= Reinvestment risk =

Form of financial risk primarily associated with fixed income securities

Reinvestment risk is a form of financial risk. It is primarily associated with fixed income securities (including bonds), in the form of early redemption risk and coupon reinvestment risk.

== Early redemption ==
One form of reinvestment risk is the possibility that the cash flows from an investment might somehow be cancelled or stopped before its stated maturity date. This could happen if the issuer has the right to redeem (or "call") a fixed income security before its contractual maturity date. In that case, the investor might not be able to find a new investment which is as attractive as the security being redeemed.

Mortgage loans typically include a prepayment option, which permits the borrower to repay a portion or all of the loan before scheduled maturity. This creates reinvestment risk for lenders and mortgage-backed securities holders. Early termination of the loan can also occur when the borrower sells the property, refinances the loan or defaults. In each case, the lender and the holder of a mortgage-backed security cannot be certain of receiving the expected cash flows from the loan. Prepayment models have been developed to help deal with this risk.

== Coupon reinvestment ==
Investors who plan to reinvest periodic interest (or "coupon") payments face uncertainty because the returns (interest rates) at which those cash flows will be reinvested cannot be known at the time of the initial purchase.
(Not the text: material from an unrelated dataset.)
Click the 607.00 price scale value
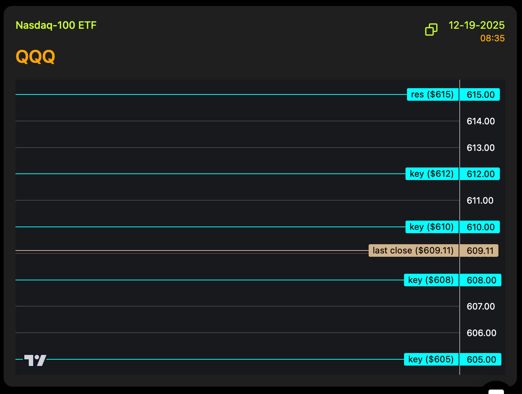Image resolution: width=522 pixels, height=394 pixels. (x=480, y=306)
If market rates of interest decrease after the initial investment is made, reinvestment risk works against the security holder, since future interest payments to the investor will be reinvested at a lower return than expected when the bond was purchased. As finance scholar Dr. Annette Thau has observed, the use of the term "risk" in this case is not quite correct because there is no actual risk of loss, either of principal or interest. "But... if you reinvest coupons at a lower rate than the [yield to maturity] quoted to you [when the bond was bought], actual return will then be lower than the yield to maturity quoted to you when you bought the bond."

When interest rates rise, reinvestment risk works in the security holder's favor because cash flows received can be reinvested in higher-yielding securities.
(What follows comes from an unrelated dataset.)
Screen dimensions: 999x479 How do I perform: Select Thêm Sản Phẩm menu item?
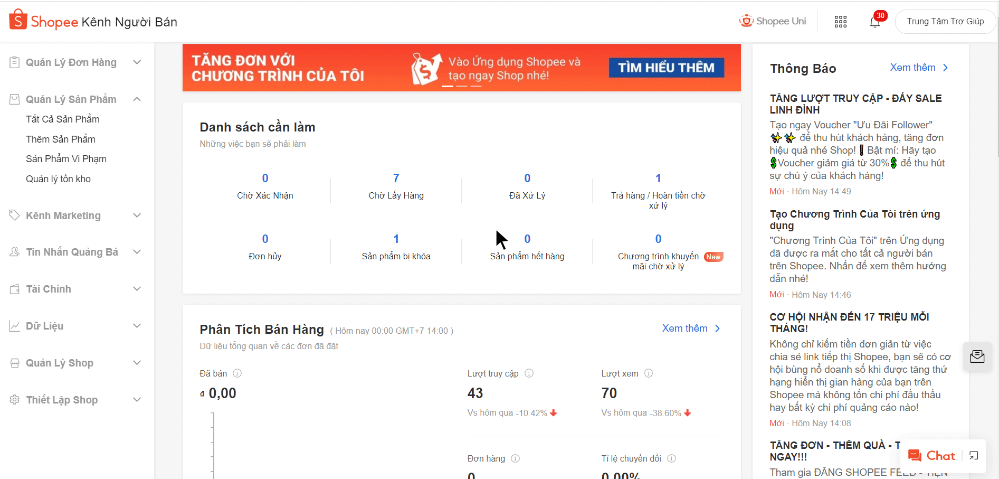[x=61, y=139]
Reinvestment risk and interest rate risk have offsetting effects: higher market rates decrease the market value of the bond, but increase the interest earned on reinvested coupons. A bond portfolio strategy known as immunization takes advantage of these offsetting effects.

As Thau and finance scholar Dr. Frank Fabozzi have observed, securities with a longer term to maturity carry greater reinvestment risk. The same is true of bonds with high coupon rates.

Zero-coupon bonds, which are issued by the U.S. Department of the Treasury, have no coupon reinvestment risk because they have no periodic coupon payments, interest being paid in full when the bond matures.

Reinvestment risk is particularly important for mortgage-backed securities, because payments are received as frequently as every month. Bonds purchased at a premium are more susceptible to reinvestment risk than discount bonds.

For investors who plan to spend, rather than invest, a security's cash flows, reinvestment risk may not be an issue.

== Pension funds ==
Pension funds are subject to reinvestment risk, especially with the short-term nature of cash investments. There is always the risk that future proceeds will have to be reinvested at a lower interest rate.